Records provided -
<<<<

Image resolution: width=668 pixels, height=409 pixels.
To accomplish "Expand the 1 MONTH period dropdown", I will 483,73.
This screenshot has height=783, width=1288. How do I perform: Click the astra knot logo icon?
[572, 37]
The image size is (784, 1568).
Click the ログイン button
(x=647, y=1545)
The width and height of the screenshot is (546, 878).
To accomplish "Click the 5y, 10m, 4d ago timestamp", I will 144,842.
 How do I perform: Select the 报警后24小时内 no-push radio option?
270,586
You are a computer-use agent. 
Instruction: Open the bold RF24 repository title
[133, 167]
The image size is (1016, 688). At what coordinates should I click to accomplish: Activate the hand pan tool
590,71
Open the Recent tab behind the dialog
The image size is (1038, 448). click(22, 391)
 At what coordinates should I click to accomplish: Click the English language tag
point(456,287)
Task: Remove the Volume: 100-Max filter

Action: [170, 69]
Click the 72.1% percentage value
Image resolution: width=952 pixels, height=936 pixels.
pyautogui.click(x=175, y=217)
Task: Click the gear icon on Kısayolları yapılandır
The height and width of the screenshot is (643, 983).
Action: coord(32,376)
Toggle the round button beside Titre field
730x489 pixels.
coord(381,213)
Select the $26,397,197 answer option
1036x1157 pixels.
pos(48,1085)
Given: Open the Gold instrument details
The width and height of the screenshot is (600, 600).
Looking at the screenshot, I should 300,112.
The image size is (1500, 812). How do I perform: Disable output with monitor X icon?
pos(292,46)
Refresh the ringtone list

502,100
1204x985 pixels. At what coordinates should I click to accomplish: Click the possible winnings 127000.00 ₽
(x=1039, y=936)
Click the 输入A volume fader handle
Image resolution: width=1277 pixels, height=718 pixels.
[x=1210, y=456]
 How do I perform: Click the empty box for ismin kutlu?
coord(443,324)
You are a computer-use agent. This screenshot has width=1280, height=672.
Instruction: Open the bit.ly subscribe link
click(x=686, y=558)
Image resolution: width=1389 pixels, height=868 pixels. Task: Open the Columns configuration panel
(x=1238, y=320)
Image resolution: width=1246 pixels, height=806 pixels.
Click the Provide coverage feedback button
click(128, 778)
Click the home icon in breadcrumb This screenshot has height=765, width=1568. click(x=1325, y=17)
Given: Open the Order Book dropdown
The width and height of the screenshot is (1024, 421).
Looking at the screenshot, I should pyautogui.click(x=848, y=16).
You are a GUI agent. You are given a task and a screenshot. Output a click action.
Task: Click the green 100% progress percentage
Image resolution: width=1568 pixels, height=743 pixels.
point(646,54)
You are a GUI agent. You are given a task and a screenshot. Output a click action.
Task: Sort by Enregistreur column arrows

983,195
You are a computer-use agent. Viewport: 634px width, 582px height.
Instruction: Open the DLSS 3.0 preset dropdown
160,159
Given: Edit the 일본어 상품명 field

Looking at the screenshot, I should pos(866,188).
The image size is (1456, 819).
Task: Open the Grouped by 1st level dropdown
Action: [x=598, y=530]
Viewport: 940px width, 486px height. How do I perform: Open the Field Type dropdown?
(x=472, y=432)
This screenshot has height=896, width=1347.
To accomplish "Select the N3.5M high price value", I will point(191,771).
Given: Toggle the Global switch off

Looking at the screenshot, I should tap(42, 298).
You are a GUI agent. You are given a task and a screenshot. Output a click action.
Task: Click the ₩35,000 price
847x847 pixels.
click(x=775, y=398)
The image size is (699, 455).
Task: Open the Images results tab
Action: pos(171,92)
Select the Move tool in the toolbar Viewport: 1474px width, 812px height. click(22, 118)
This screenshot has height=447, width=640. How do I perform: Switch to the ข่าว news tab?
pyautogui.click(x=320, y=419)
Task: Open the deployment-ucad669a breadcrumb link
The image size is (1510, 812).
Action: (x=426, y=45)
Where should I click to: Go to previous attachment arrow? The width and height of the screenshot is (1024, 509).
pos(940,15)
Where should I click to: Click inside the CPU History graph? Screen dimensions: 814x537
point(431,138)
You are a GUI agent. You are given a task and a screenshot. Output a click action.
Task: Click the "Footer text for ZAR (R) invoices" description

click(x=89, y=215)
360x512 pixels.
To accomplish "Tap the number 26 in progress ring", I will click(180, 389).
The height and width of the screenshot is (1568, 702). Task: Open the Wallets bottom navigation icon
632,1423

>>>>

A word-for-word copy of the data is what should be returned.

Image resolution: width=668 pixels, height=409 pixels.
To accomplish "Expand the 1 MONTH period dropdown", I will 483,73.
This screenshot has height=783, width=1288. How do I perform: Click the astra knot logo icon?
[572, 37]
The image size is (784, 1568).
Click the ログイン button
(x=647, y=1545)
The width and height of the screenshot is (546, 878).
To accomplish "Click the 5y, 10m, 4d ago timestamp", I will 144,842.
 How do I perform: Select the 报警后24小时内 no-push radio option?
270,586
You are a computer-use agent. 
Instruction: Open the bold RF24 repository title
[133, 167]
The image size is (1016, 688). At what coordinates should I click to accomplish: Activate the hand pan tool
590,71
Open the Recent tab behind the dialog
The image size is (1038, 448). click(22, 391)
 At what coordinates should I click to accomplish: Click the English language tag
point(456,287)
Task: Remove the Volume: 100-Max filter

Action: [170, 69]
Click the 72.1% percentage value
Image resolution: width=952 pixels, height=936 pixels.
pyautogui.click(x=175, y=217)
Task: Click the gear icon on Kısayolları yapılandır
The height and width of the screenshot is (643, 983).
Action: coord(32,376)
Toggle the round button beside Titre field
730x489 pixels.
coord(381,213)
Select the $26,397,197 answer option
1036x1157 pixels.
pos(48,1085)
Given: Open the Gold instrument details
The width and height of the screenshot is (600, 600).
Looking at the screenshot, I should 300,112.
The image size is (1500, 812). How do I perform: Disable output with monitor X icon?
pos(292,46)
Refresh the ringtone list

502,100
1204x985 pixels. At what coordinates should I click to accomplish: Click the possible winnings 127000.00 ₽
(x=1039, y=936)
Click the 输入A volume fader handle
Image resolution: width=1277 pixels, height=718 pixels.
[x=1210, y=456]
 How do I perform: Click the empty box for ismin kutlu?
coord(443,324)
You are a computer-use agent. This screenshot has width=1280, height=672.
Instruction: Open the bit.ly subscribe link
click(x=686, y=558)
Image resolution: width=1389 pixels, height=868 pixels. Task: Open the Columns configuration panel
(x=1238, y=320)
Image resolution: width=1246 pixels, height=806 pixels.
Click the Provide coverage feedback button
click(128, 778)
Click the home icon in breadcrumb This screenshot has height=765, width=1568. click(x=1325, y=17)
Given: Open the Order Book dropdown
The width and height of the screenshot is (1024, 421).
Looking at the screenshot, I should pyautogui.click(x=848, y=16).
You are a GUI agent. You are given a task and a screenshot. Output a click action.
Task: Click the green 100% progress percentage
Image resolution: width=1568 pixels, height=743 pixels.
point(646,54)
You are a GUI agent. You are given a task and a screenshot. Output a click action.
Task: Sort by Enregistreur column arrows

983,195
You are a computer-use agent. Viewport: 634px width, 582px height.
Instruction: Open the DLSS 3.0 preset dropdown
160,159
Given: Edit the 일본어 상품명 field

Looking at the screenshot, I should pos(866,188).
The image size is (1456, 819).
Task: Open the Grouped by 1st level dropdown
Action: [x=598, y=530]
Viewport: 940px width, 486px height. How do I perform: Open the Field Type dropdown?
(x=472, y=432)
This screenshot has height=896, width=1347.
To accomplish "Select the N3.5M high price value", I will point(191,771).
Given: Toggle the Global switch off

Looking at the screenshot, I should tap(42, 298).
You are a GUI agent. You are given a task and a screenshot. Output a click action.
Task: Click the ₩35,000 price
847x847 pixels.
click(x=775, y=398)
The image size is (699, 455).
Task: Open the Images results tab
Action: pos(171,92)
Select the Move tool in the toolbar Viewport: 1474px width, 812px height. click(22, 118)
This screenshot has height=447, width=640. How do I perform: Switch to the ข่าว news tab?
pyautogui.click(x=320, y=419)
Task: Open the deployment-ucad669a breadcrumb link
The image size is (1510, 812).
Action: (x=426, y=45)
Where should I click to: Go to previous attachment arrow? The width and height of the screenshot is (1024, 509).
pos(940,15)
Where should I click to: Click inside the CPU History graph? Screen dimensions: 814x537
point(431,138)
You are a GUI agent. You are given a task and a screenshot. Output a click action.
Task: Click the "Footer text for ZAR (R) invoices" description

click(x=89, y=215)
360x512 pixels.
To accomplish "Tap the number 26 in progress ring", I will click(180, 389).
The height and width of the screenshot is (1568, 702). Task: Open the Wallets bottom navigation icon
632,1423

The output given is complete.